Sculpture: Longitudinals - there are many feeble lines of growth. Spirals - the surface of the shell is scored with narrow shallow, irregular, unequal, distant furrows formed by hardly continuous stipples, which are round on the upper whorls and oblong on the body whorl. Between these furrows there often occurs a weaker one formed in the same way. On the base of the shell they are small and crowded. Toward the upper suture they are strong.

Colour: the shell itself is translucent white, but is covered with very thin yellow membranaceous epidermis.

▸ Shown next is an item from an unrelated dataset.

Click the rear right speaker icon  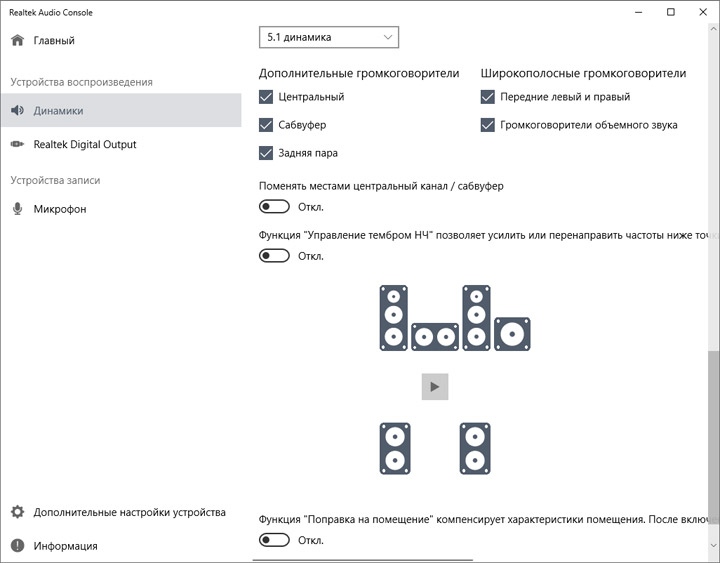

The spire is high, conical, and scalar. The protoconch is very coarse and blunt, slightly immersed, but not inverted. The shell contains six whorls, rounded above, cylindrical below. The body whorl is short and slightly tumid. The suture is very little oblique, strong and somewhat channelled. The aperture is oval to pear-shaped. The outer lip leaves the body at a right angle. It is regularly arched throughout and patulous in front. A thin defined glaze crosses the inner lip and runs direct down the columella with a straight sharp edge, behind which is a minute chink. The tooth, which is close up to the body, is very slight and blunt.

==Distribution==
This marine species occurs in the Atlantic Ocean off Brazil; in the Caribbean Sea off Panama, Guadeloupe, the Virgin Islands.